A modern and open implementation of Gauss's method for the Initial Orbit Determination of Near-Earth Objects (Minor Planets)

iNEOD is focused on the initial orbital determination for Near-Earth Objects (specifically, Asteroids). It involves functions for handling observational data, calculating positions, implementing Gauss's method for initial orbit determination, calculating orbital elements, solving Kepler's equation, and plotting orbits using Python and astronomy-related libraries.

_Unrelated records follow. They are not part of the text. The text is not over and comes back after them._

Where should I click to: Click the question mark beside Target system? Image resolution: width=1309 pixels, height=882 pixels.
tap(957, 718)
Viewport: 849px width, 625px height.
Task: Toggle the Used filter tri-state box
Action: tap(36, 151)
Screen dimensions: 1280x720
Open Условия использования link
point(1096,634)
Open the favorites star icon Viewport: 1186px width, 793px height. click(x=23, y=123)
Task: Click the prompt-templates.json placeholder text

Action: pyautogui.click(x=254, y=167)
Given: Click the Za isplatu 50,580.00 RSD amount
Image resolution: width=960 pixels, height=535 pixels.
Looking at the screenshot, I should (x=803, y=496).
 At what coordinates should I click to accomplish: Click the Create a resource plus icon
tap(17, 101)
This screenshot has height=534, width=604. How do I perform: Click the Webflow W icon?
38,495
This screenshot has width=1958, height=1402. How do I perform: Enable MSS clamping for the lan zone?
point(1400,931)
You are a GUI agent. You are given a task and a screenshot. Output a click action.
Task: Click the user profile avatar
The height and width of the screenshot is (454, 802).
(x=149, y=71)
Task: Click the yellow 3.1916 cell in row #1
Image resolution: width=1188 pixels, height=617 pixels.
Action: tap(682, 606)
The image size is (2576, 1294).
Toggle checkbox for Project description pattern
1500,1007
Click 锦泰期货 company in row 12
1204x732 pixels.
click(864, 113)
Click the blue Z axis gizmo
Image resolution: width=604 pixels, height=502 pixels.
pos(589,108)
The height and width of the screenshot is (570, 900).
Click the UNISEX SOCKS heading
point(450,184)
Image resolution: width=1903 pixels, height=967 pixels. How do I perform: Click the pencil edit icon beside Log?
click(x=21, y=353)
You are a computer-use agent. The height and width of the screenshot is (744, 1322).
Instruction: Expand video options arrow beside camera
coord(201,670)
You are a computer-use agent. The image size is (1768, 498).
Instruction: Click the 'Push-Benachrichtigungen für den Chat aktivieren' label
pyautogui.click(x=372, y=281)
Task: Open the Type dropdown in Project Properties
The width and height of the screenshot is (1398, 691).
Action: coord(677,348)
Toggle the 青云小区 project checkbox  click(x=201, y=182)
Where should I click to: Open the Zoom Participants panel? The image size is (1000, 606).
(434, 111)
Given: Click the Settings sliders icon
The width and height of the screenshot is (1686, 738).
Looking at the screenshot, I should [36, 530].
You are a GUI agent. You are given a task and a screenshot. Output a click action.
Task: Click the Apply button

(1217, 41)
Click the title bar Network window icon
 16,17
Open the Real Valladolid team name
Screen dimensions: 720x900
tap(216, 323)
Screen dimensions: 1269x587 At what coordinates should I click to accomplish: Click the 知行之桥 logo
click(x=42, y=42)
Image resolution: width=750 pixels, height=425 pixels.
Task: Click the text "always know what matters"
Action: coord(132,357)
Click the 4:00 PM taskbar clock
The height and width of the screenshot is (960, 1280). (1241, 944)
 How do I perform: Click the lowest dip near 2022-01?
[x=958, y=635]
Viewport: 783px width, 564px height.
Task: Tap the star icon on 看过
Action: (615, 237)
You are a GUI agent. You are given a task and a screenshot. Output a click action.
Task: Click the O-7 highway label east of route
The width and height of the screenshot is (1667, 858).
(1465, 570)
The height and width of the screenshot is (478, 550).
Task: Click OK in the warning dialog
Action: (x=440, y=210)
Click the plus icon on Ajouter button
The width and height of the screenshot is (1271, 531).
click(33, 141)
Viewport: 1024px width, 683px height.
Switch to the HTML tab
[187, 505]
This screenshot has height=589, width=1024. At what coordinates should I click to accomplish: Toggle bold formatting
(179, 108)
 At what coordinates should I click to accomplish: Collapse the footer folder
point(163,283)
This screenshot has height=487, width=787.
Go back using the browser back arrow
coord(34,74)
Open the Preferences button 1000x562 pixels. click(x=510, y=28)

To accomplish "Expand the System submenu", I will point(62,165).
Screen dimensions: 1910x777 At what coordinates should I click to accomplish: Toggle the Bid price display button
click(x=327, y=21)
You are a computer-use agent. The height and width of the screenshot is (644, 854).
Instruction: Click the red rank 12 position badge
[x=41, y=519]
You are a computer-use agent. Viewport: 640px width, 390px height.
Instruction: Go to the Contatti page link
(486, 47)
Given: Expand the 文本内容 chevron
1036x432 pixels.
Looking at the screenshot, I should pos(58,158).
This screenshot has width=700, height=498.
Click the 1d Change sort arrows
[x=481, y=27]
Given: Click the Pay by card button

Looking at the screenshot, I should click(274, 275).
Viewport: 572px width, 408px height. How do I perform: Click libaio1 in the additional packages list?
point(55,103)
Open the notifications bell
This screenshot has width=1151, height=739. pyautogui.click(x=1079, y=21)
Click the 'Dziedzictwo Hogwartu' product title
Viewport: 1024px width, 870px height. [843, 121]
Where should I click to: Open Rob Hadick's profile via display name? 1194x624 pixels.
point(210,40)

iNEOD is valuable for students, enthusiasts, astronomers, and anyone interested in celestial mechanics. It provides tools and functions to analyze observational data, determine orbits of celestial objects, calculate orbital elements, and visualize orbits, which are essential tasks in the study of celestial bodies.

All this being open source.

Requirements

iNEOD requires the following Python packages:

  • Numpy
  • Scipy
  • Astropy
  • Astroquery
  • Matplotlib
  • Pandas
  • Poliastro (forked version)

iNEOD is supported on Python 3.12.

You can install these libraries using requirements.txt in the source:

pip install -r requirements.txt

Installation and Use

  1. Download this repository.

  2. Read the docstrings on both ineod.py and ineod_functions.py to understand how to use the functions and scripts effectively. This means understanding the input parameters, expected data formats, and the expected output.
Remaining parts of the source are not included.